Edit: Just to add I tried to use Bullet’s built in swept sphere, but had no luck. Mostly due to sinking through the floor.
Also for multiplayer I don’t think Bullet is deterministic. So that was a no go.

Not necessarily, I think Riccardo said it’s possible to just grab the new build separately and replace jbullet in 3.0. Not that I have much of an idea how to do that mind you.

And so isn’t any other physics engine that uses floats or doubles in any way for that matter. Even if you’d somehow use integers there’s still a possibility of fps loss that would make everything go out of sync.

If you’re doing physics and multiplayer then you need to have the server do the heavy lifting and add client side predictions.

Again this was made if you want your game to use simple physics for not going through walls, and doesn’t need to have the full blown Bullet physics. Bullet recreates every triangle in your scene using it’s own triangle objects.
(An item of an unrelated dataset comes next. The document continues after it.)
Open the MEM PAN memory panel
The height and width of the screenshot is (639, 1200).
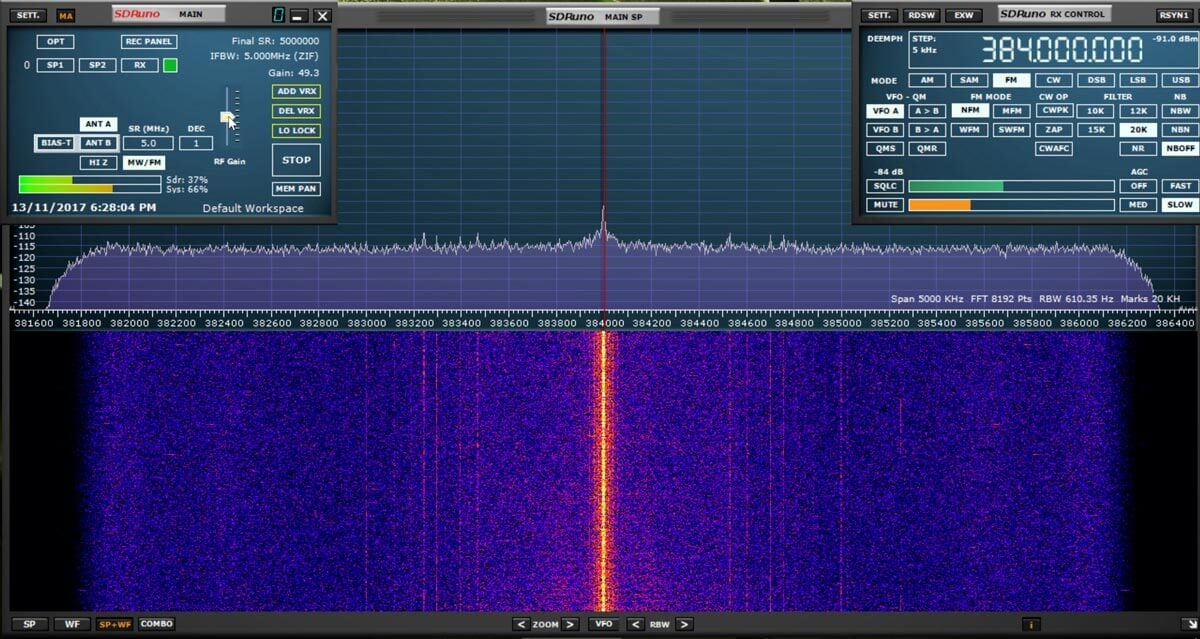(x=295, y=188)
So if you have a game like Minecraft, you’re almost doubling the memory usage of your game.

Uh, depends on how you set it up. Making every triangle collision detectable would drive your framerate into the ground so hard that it would threaten to tunnel right through the Earth and end up on the other side.
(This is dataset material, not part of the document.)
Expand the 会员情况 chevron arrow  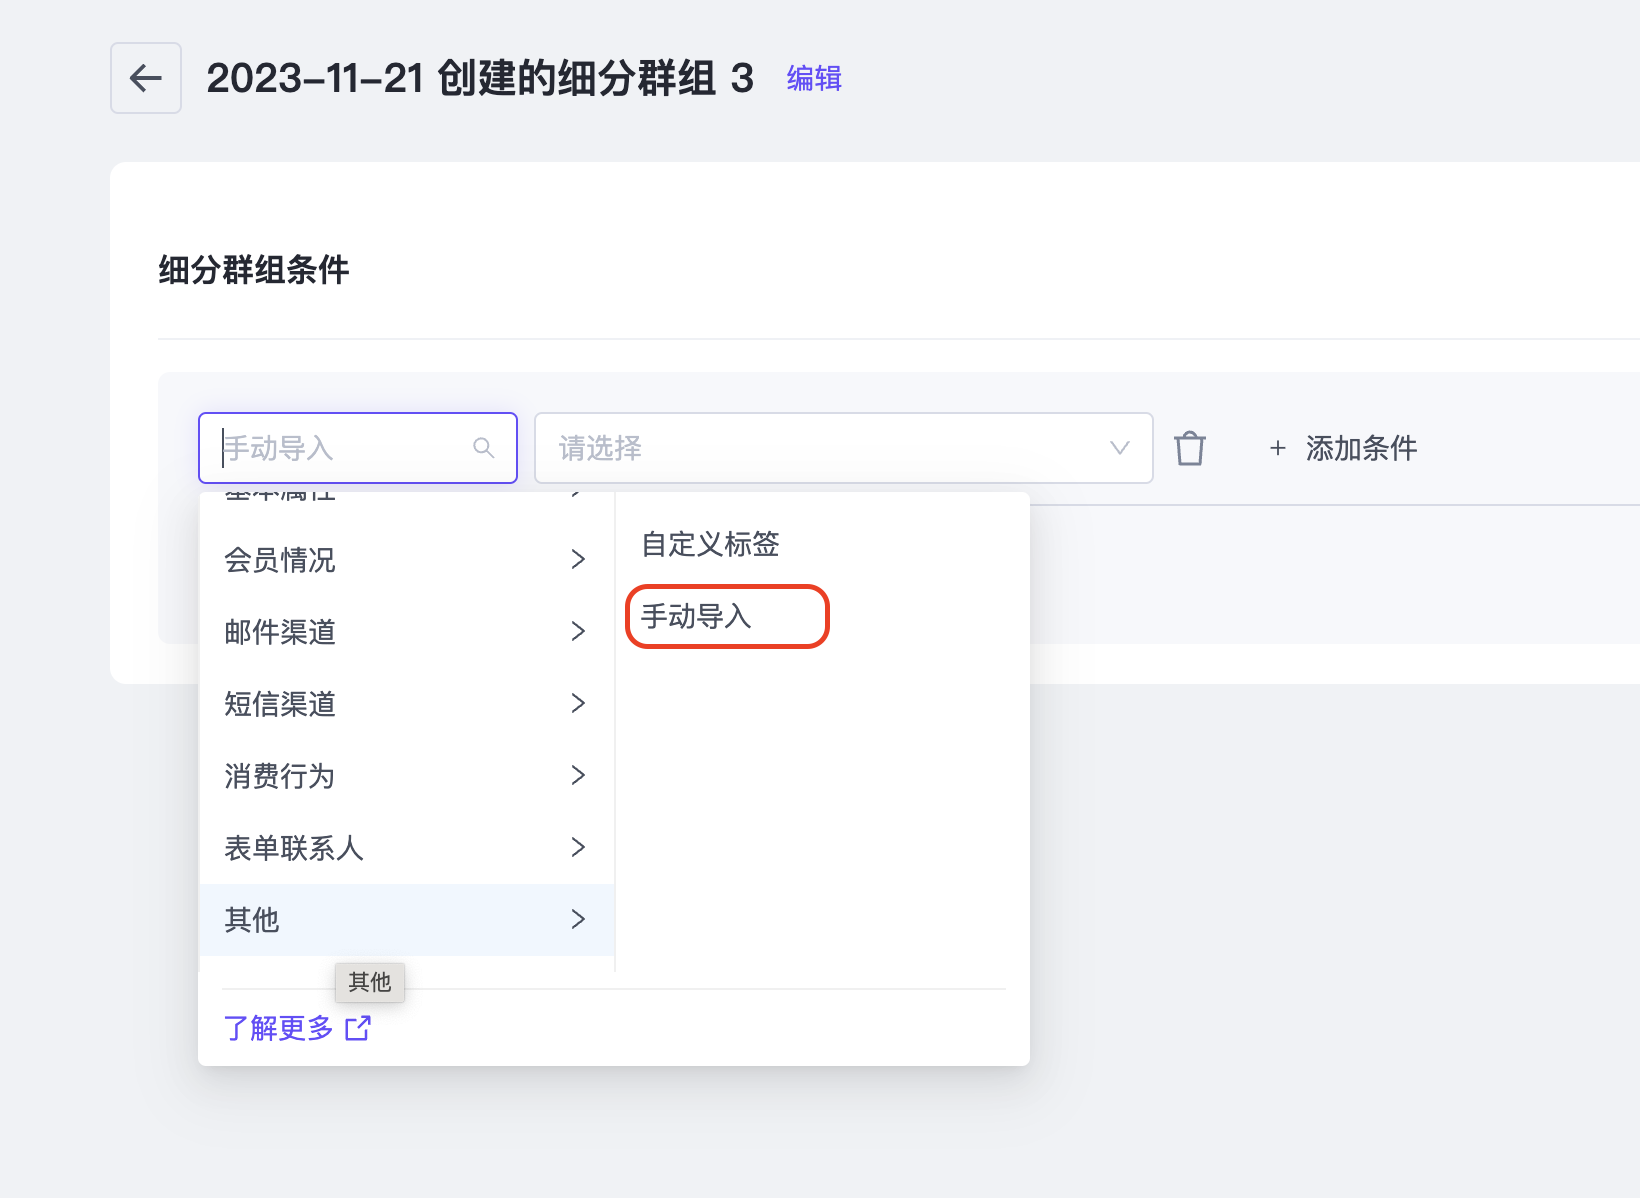coord(578,560)
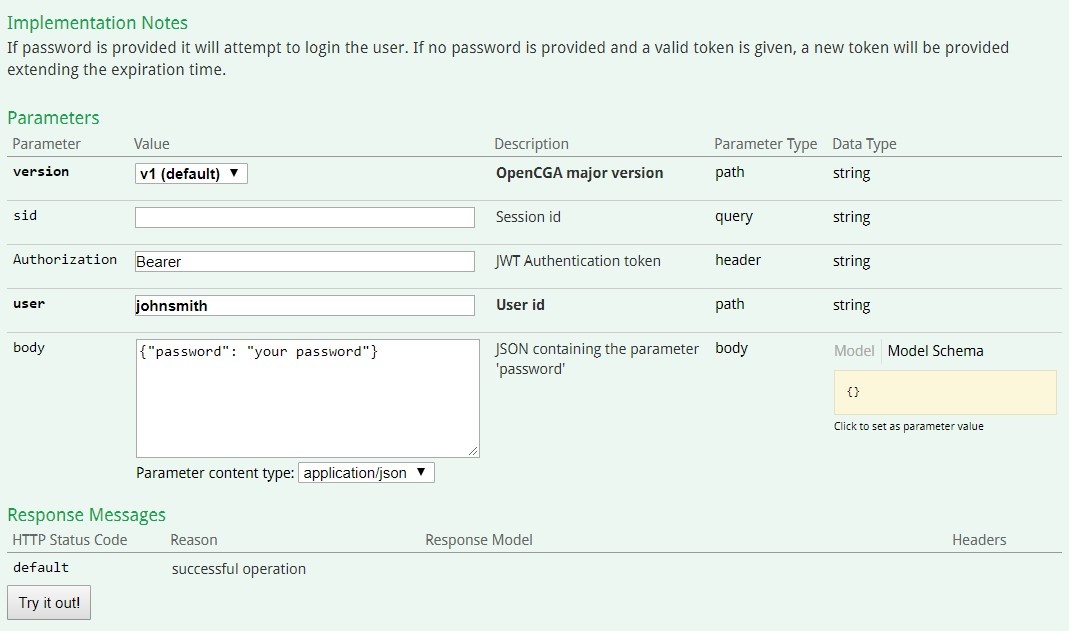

Usually that’s how some of the static terrain is set up but anything that moves is usually handled with mathematically defined primitive shapes that are super fast and some very simple hull colliders in some cases. At least that’s how I use it.

Again looking at the example of Minecraft, every part of the scene is collidable, and yes that was driving my framerate into the ground and my memory.
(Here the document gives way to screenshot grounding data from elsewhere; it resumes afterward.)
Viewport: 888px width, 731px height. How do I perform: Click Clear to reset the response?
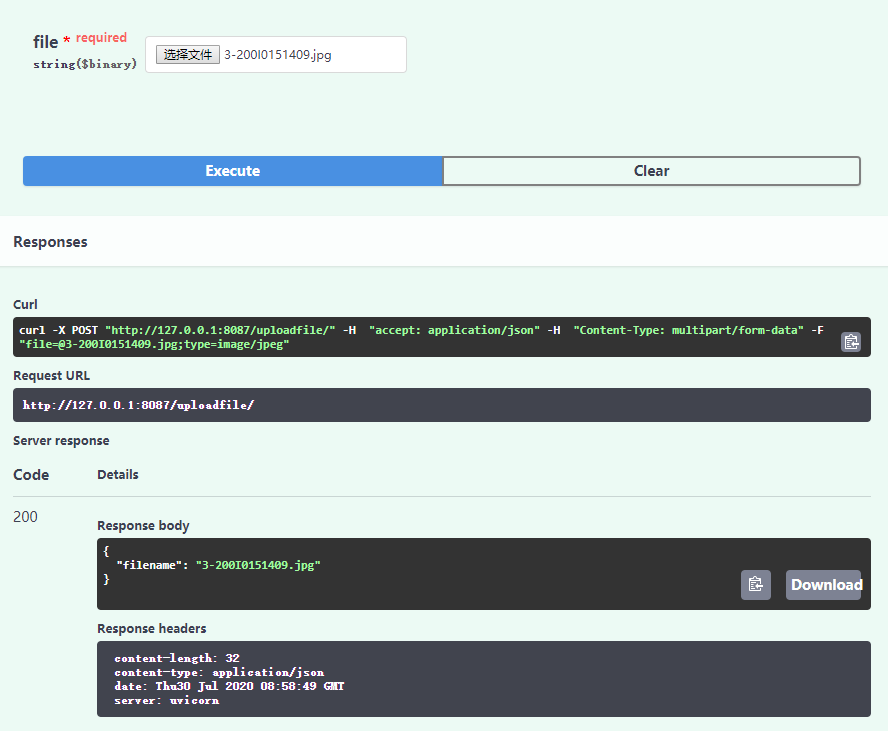[x=651, y=170]
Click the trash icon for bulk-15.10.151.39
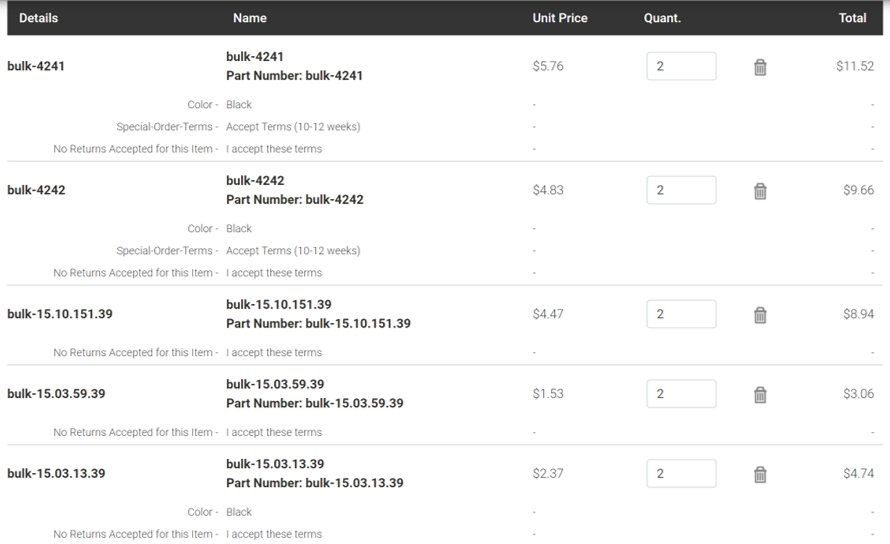 point(760,315)
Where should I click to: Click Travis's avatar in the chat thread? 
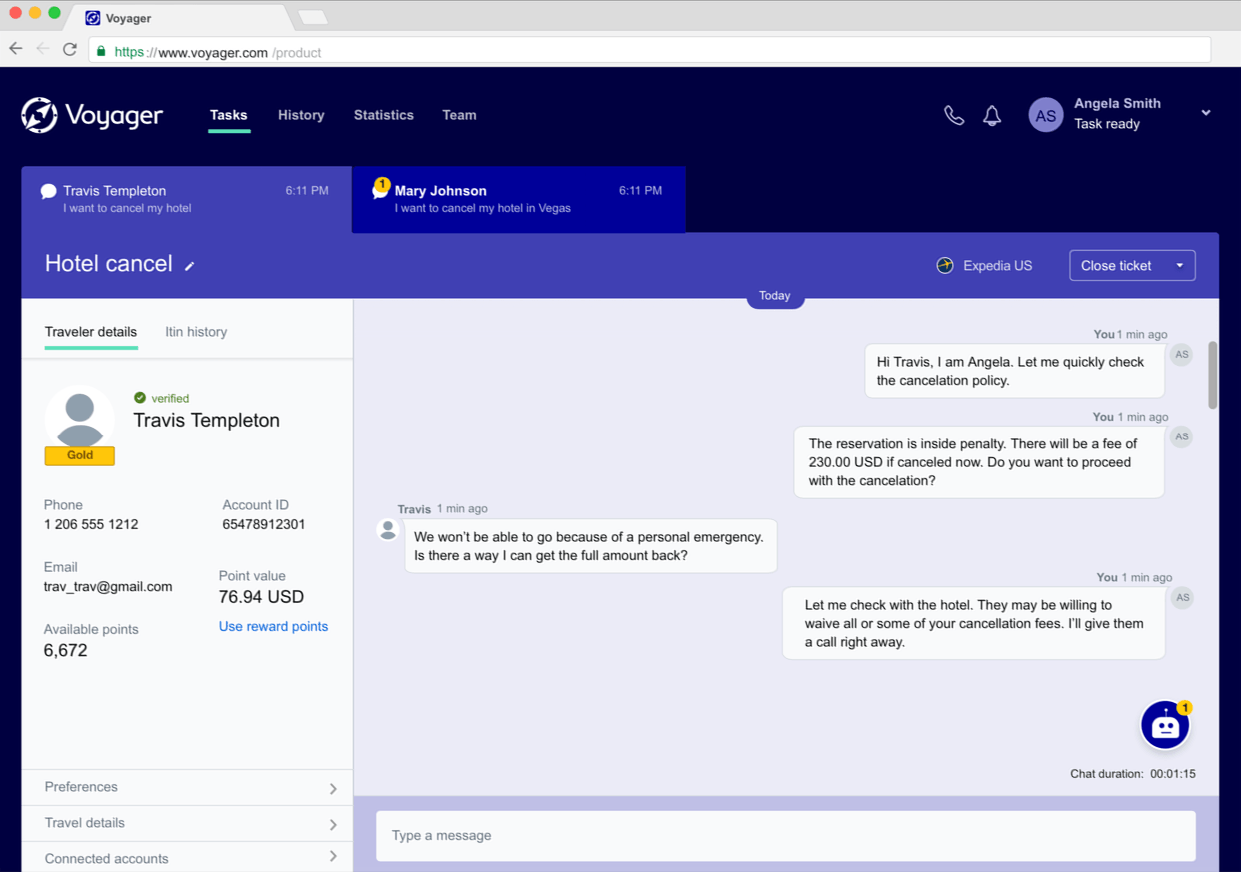click(388, 530)
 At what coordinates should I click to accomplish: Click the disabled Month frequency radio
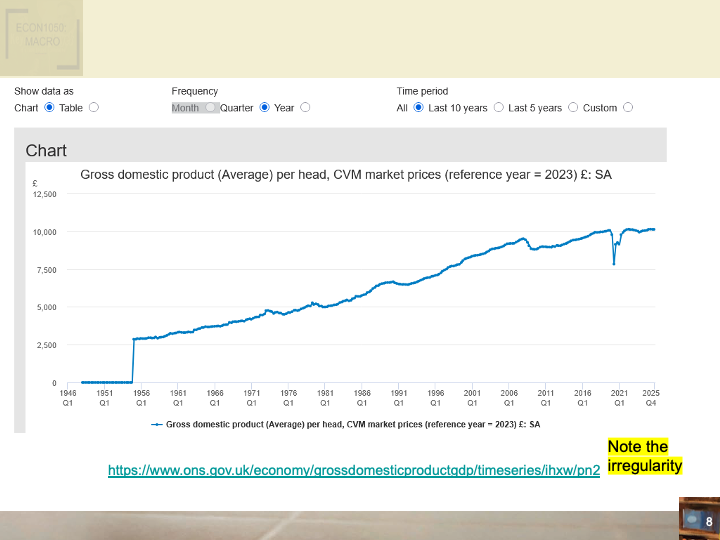[210, 108]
If you want to use Bullet that’s cool. It wasn’t working for me.

Hm well if you want a collision system exclusively for a voxel world you essentially have to only do sphere/capsule collision with axis alligned bounding boxes.

I’d have a hashset of all existing blocks in a chunk and check a small radius around an object for them and then do some object.x > block.x and so on checks. This wouldn’t be very good for any free rotating stuff though.

I wonder what @pspeed did in mythruna…

That was an example, my game isn’t a voxel game.

Can we keep to the topic? Either people want this or they don’t. I’m not arguing there are other solutions to different game types. A swept ellipsoid is a common way to solve collision detection and response in games, so I don’t understand the problem.

Yeah, sorry for going on a tangent. This just really bothered me about our bullet some time back and can’t help but rant about it every so often.

This is a usefull addition, especially for eg. mobile games with limited ressources, as bullet can be to heavyweight there.

I just wanted to clarify a common misconception that has come up in this thread. IEEE Floating point rounding is deterministic. You can absolutely have “physics” in lock step on different clients and they don’t go out of sync. Identical bit perfect input results in identical bit perfect output. It is not even all that hard to do and is easier in java than many other langs. Use the strict keyword!

In C/C++ you must force strict IEEE math since x86s have a 80bit temp register that get rounded back to 64bits on a stack pop/push (which can happen at any time with a context switch). But again is still entirely possible.

Games have done this. Most notable is probably Supreme Commander and Forged alliance. I think they even have a gamastra article about it.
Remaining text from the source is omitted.